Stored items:
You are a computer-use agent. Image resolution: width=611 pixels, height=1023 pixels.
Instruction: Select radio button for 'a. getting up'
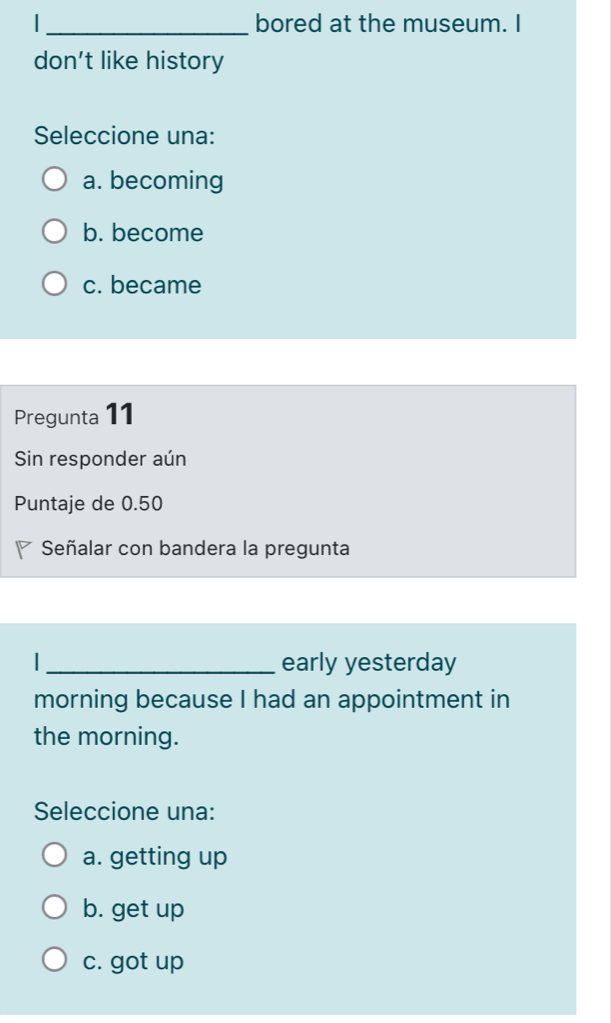(x=55, y=855)
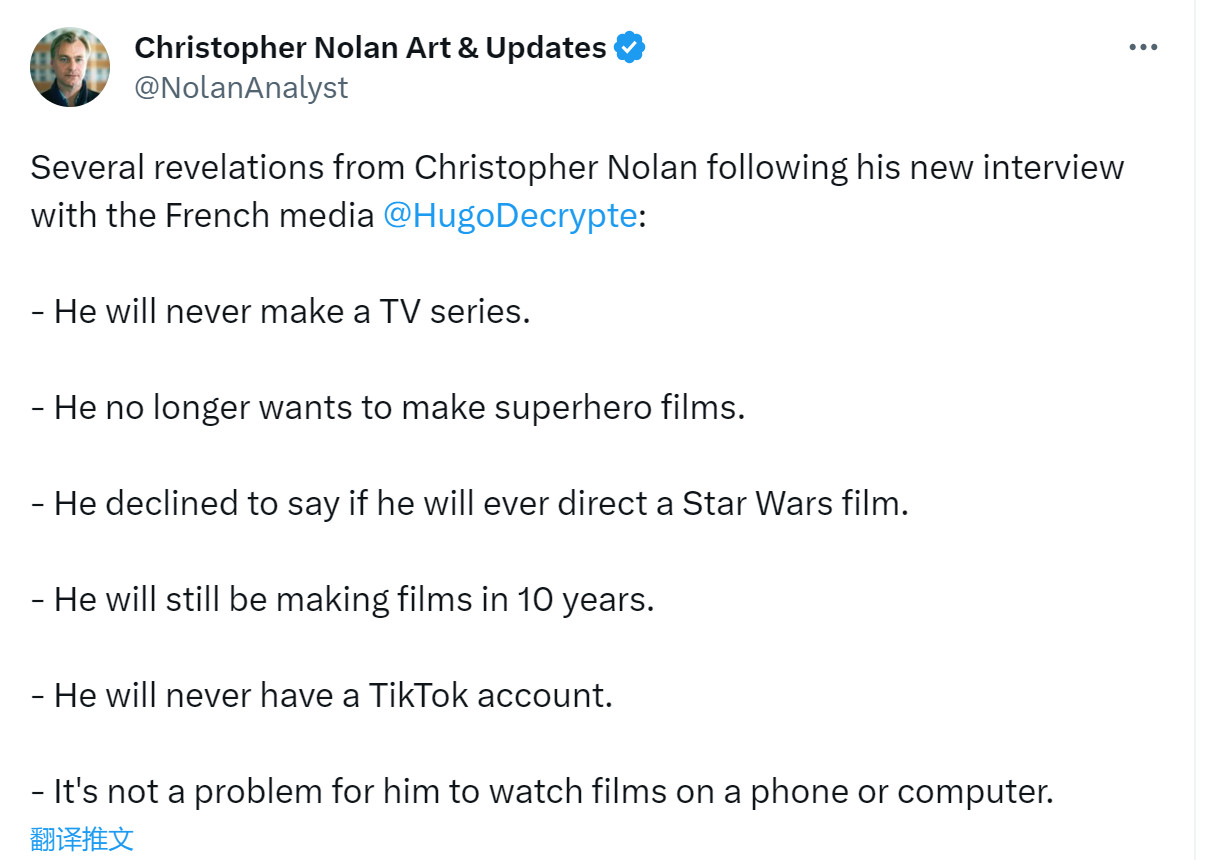Click the text 'with the French media'
Screen dimensions: 1212x860
pyautogui.click(x=202, y=215)
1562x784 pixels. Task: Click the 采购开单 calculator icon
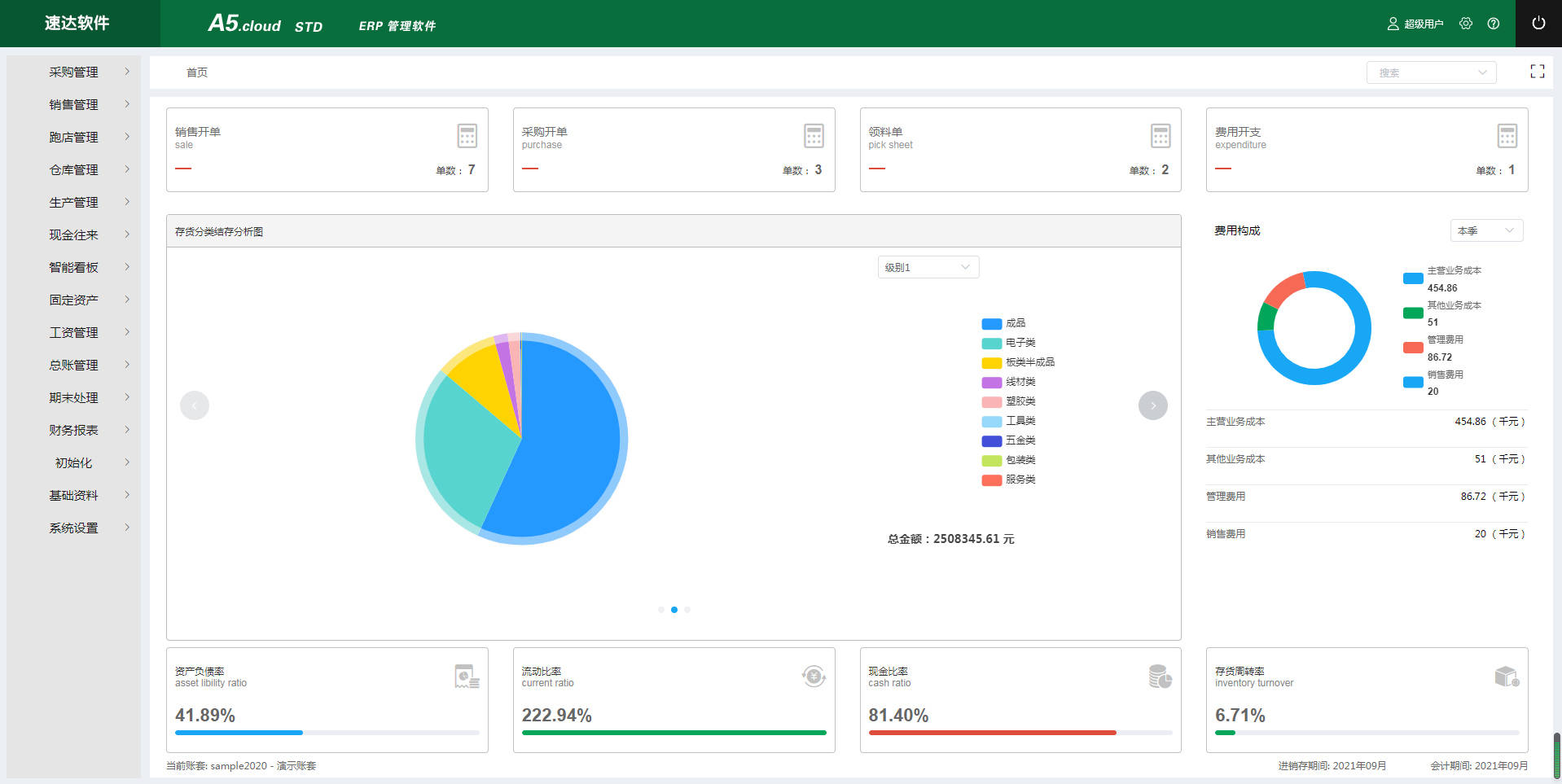point(814,136)
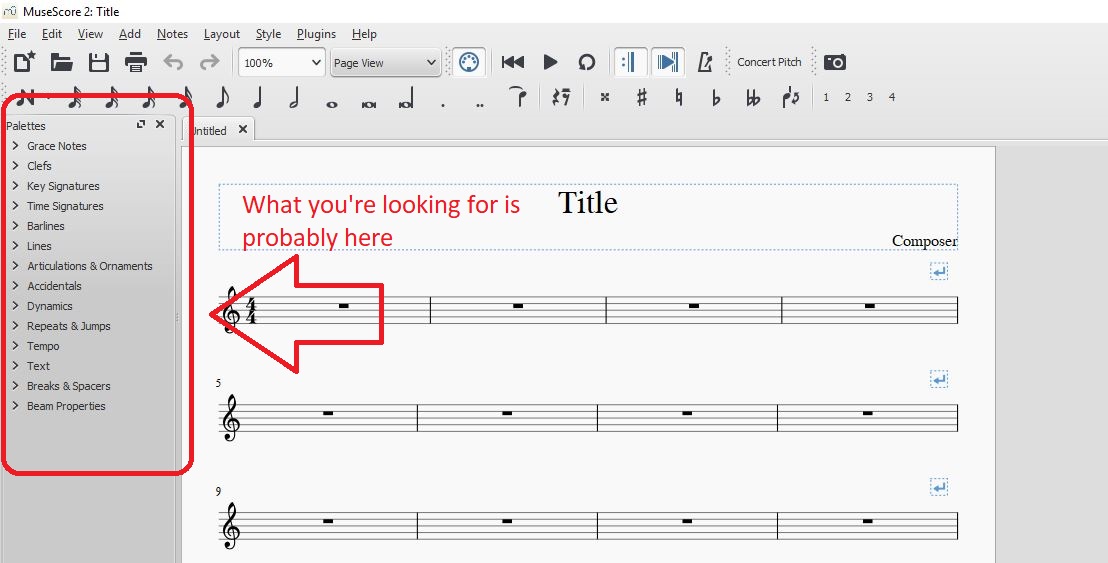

EXERCISE DESCRIPTION: Could you transcribe exactly the lines from the line containing "1562x784 pixels. Task: Click" through the final line of the records, both included, and nothing beyond them? The pictures should be left out.

EXERCISE SOLUTION:
1562x784 pixels. Task: Click the 采购开单 calculator icon
point(814,136)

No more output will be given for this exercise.